::: PROVIDED RECORDS :::

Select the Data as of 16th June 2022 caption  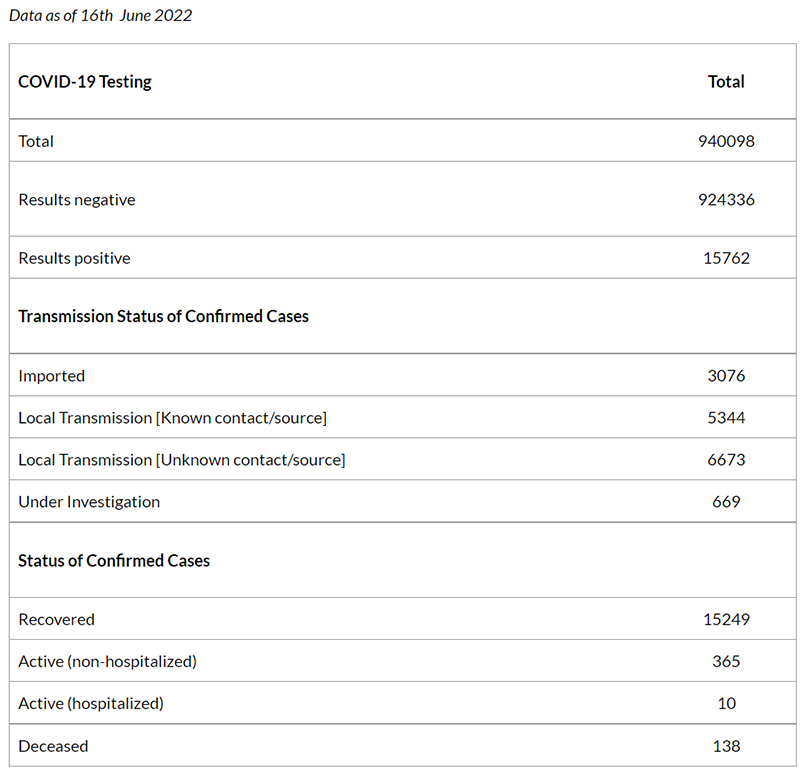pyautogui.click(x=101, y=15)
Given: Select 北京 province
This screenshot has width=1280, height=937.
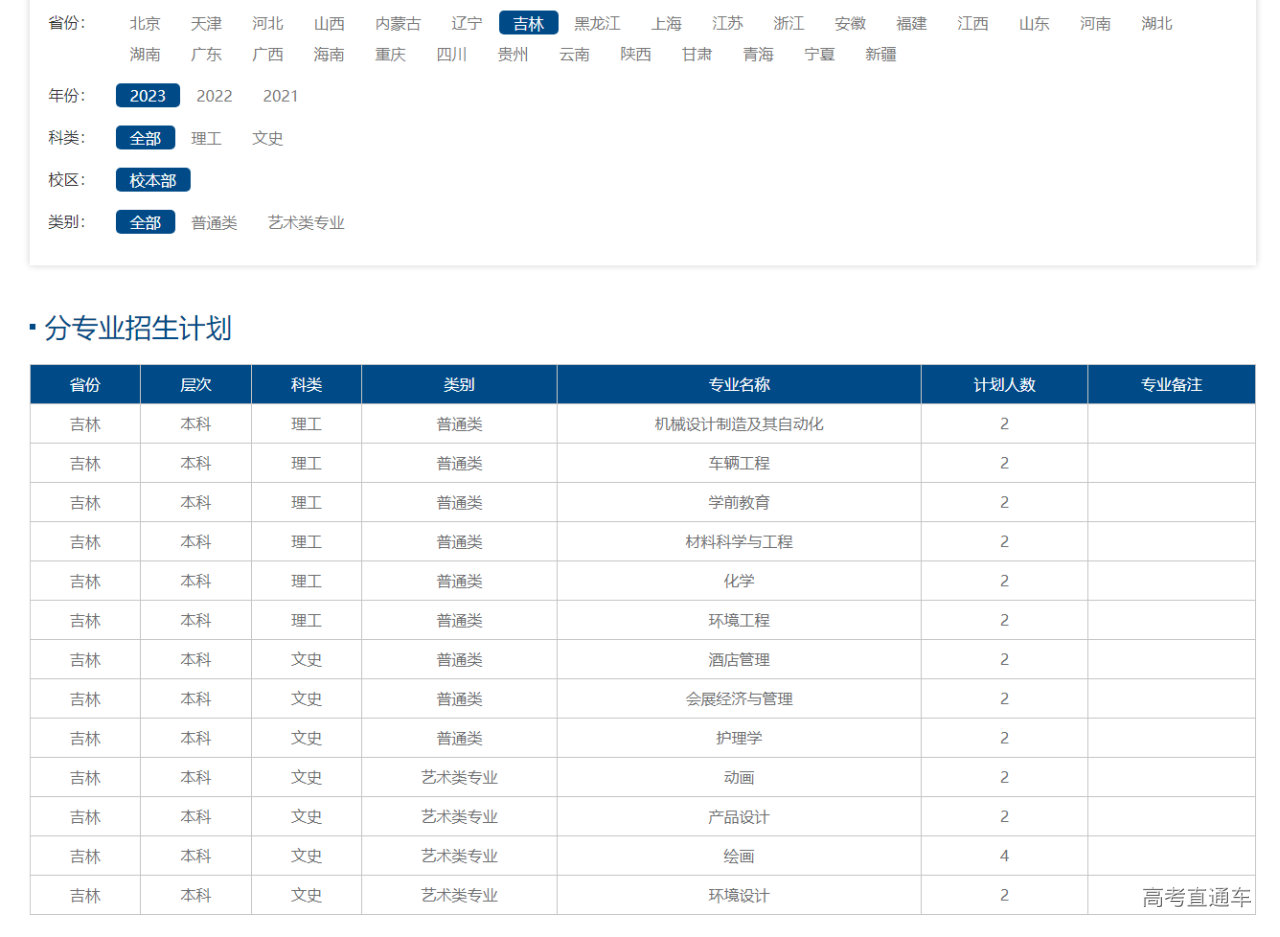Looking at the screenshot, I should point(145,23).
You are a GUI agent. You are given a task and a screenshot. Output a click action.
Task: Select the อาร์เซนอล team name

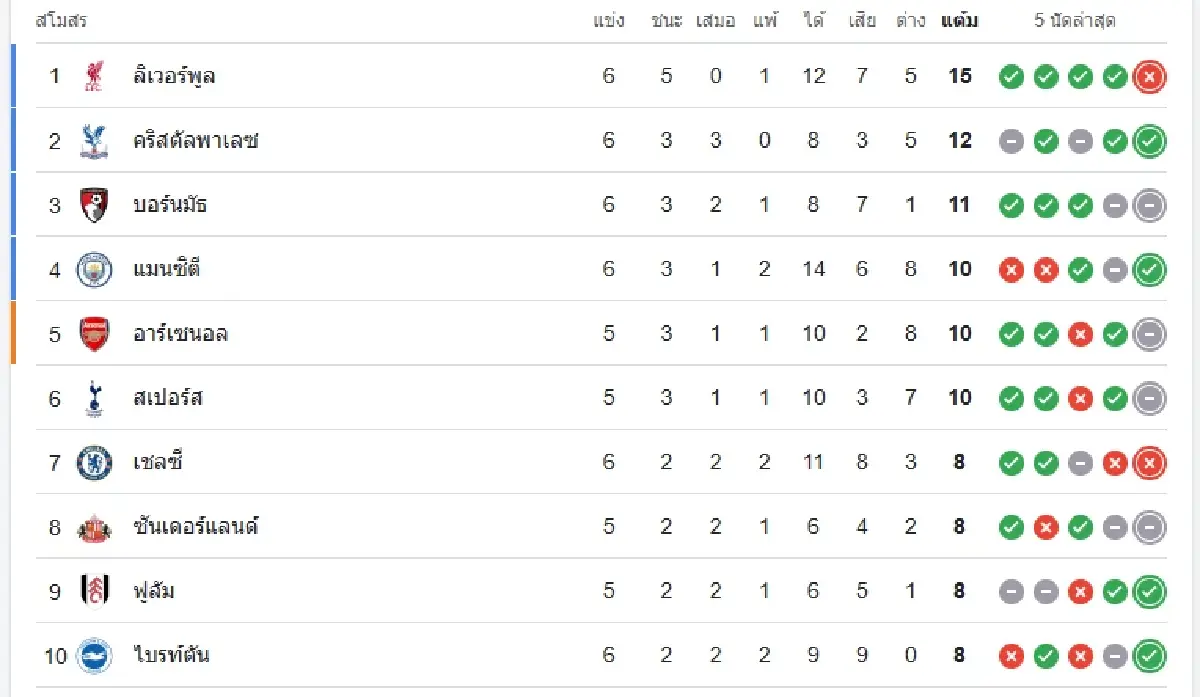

:::

Write out exactly the lines from the one containing "Given: Select 北京 province" through the end of the records above, both included, leaving all pictures out.

Given: Select 北京 province
This screenshot has width=1280, height=937.
Looking at the screenshot, I should point(145,23).
You are a GUI agent. You are given a task and a screenshot. Output a click action.
Task: Select the อาร์เซนอล team name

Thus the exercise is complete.